Do You Have a Right to Seal or Expunge Your Record under Florida Law?

Expunge FL Record
Expunge FL Record

A denial of your motion is like a rejection of your request. Can a court reject your request to seal or expunge your FL record? Yes, but with limits.

Florida law permits defendants to seal or expunge their criminal records.   If you want to seal or expunge your Florida record, you must meet certain eligibility requirements. Not everyone qualifies for a record seal or expunction. If you want to expunge your Florida criminal record, there is a list of requirements that you must meet. The requirements are set forth in Section 943.0585 of the Florida Statutes. If you do not meet the requirements for a record expunction, you may be able to seal your Florida criminal record pursuant to Section 943.059.  While these two laws are very similar to one another, Section 943.059 allows a person to seal his or her record, even if he or she has pleaded guilty or no contest to the charge.

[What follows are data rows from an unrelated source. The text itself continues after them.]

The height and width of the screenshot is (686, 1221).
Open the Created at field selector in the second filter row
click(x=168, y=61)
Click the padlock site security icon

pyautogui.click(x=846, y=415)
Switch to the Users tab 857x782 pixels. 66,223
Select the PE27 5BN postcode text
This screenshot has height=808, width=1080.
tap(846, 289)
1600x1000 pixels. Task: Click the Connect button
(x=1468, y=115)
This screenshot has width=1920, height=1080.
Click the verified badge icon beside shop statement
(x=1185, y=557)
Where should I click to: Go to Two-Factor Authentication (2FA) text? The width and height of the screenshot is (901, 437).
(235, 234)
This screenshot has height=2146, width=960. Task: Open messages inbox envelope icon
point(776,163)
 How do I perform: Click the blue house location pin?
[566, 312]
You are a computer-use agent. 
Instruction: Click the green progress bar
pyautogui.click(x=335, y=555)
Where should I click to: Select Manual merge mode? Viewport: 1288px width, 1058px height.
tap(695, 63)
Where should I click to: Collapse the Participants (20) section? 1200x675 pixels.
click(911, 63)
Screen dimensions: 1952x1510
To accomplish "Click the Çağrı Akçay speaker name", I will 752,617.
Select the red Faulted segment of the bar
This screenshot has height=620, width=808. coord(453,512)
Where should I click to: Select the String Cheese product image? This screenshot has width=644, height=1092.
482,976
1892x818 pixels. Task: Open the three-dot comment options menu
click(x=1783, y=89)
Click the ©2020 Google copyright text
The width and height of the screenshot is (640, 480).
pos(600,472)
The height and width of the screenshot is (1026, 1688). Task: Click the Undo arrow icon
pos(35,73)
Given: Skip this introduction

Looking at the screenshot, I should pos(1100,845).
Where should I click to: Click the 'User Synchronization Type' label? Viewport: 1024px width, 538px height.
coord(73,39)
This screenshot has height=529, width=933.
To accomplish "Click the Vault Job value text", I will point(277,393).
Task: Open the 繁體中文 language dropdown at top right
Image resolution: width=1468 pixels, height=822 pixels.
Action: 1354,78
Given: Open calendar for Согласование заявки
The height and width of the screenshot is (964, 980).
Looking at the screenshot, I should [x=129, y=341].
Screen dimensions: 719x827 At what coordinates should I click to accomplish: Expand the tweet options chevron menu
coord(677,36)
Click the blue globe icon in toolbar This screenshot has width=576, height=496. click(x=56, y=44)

If you do fulfill the requirements of Florida Statute Section 943.0585 to expunge your record or Section 943.059 to seal your record, this does not guarantee that you will be able to do so. The law makes it clear that a person does not have an absolute right to seal or expunge his or her record in Florida. In fact, Section 943.0585 specifically states, “This section does not confer any right to the expunction of any criminal history record, and any request for expunction of a criminal history record may be denied at the sole discretion of the court.” Section 943.059 reads similarly, “This section does not confer any right to the sealing of any criminal history record, and any request for sealing a criminal history record may be denied at the sole discretion of the court.” This does not mean that the court has the right to deny a petition to seal or expunge a Florida criminal record for just any reason.

For example, if your Jacksonville criminal attorney has petitioned the court to expunge your record, there may be an instance when a hearing is required. After listening to your lawyer’s position along with the state attorney’s argument, the court will make a ruling. The court will decide whether or not to grant or deny your motion to expunge the record. If the court denies your motion, it must do so within the confines of the law. Your Jacksonville criminal lawyer will be in a better position to explain this to you and prepare you for the hearing.

There have been several Florida appellate cases in which an appeals court reversed the lower court’s denial of a petition to seal or expunge a criminal record. In some of these cases, the court denied the petitioner’s motion without a valid reason. Here is a case from 2012 that serves as a good example.  In Shanks v. State, the First District Court of Appeals reversed the lower court’s decision to deny Shank’s petition to seal his criminal history. It is important to note that the First DCA is the appeals court for the Jacksonville area, including Duval, Nassau, and Clay County FL. The facts of Shanks v. State are as follows:

“Mr. Shanks had entered a plea of nolo contendere to a charge of possession of cocaine, in violation of section 893.13(6)(a), Florida Statutes (2009). The trial court withheld adjudication of guilt and sentenced him to twelve months’ drug offender probation with the special condition that he complete a six-month recovery program. Upon request of his probation officer, Mr. Shanks’ probation was terminated early. He then filed his petition to expunge or seal, which meets all rule and statutory criteria.” Shanks v. State, 82 So. 3d 1226, 1226-27 (Fla. 1st DCA 2012).

The Florida First District Court of Appeals quoted the law that applied from an older Florida appellate case:

“‘[O]nce an applicant satisfies the criteria set forth in Rules 3.692 and 3.989(d), the applicant is presumptively entitled to an order to seal or expunge court records. However, the petition is addressed to the sound discretion of the trial court, and the petition may be denied if there is good reason for denial based on the facts and circumstances of the individual case.’ Anderson v. State, 692 So.2d 250, 252 (Fla. 3d DCA 1997) (citation omitted).”

In Shank, the lower court simply denied the petition to seal the criminal record without reason. The problem is that “the trial court entered an order denying the petition to seal, stating (apart from formal parts) only: ‘Having thoroughly reviewed the case and in consideration to the Amended Petition to Seal Criminal History Record, Response, and being fully advised in the premises, this Court denies the Petition to Expunge/Seal, pursuant to F.S. § 943.059.’” The Florida appellate court ruled that this was insufficient:

“Here denial in the exercise of sound discretion would have required some good reason based on facts and circumstances of Mr. Shanks’ individual case. But ‘[w]ithout [any] evidence at [a] hearing or stating any reason for denying [Mr. Shanks’] request in its order, it appears the trial court had no factual basis to support the denial of [Mr. Shanks’] request to seal his records.’ Cole v. State, 941 So.2d 549, 551 (Fla. 1st DCA 2006). Accordingly, we reverse and remand for further proceedings. See Light v. State, 80 So.3d 414 (Fla. 1st DCA 2012); Hobbs v. State, 80 So.3d 415 (Fla. 1st DCA 2012); Baker v. State, 53 So.3d 1147, 1148–49 (Fla. 1st DCA 2011); VFD v. State, 19 So.3d 1172, 1175 (Fla. 1st DCA 2009).”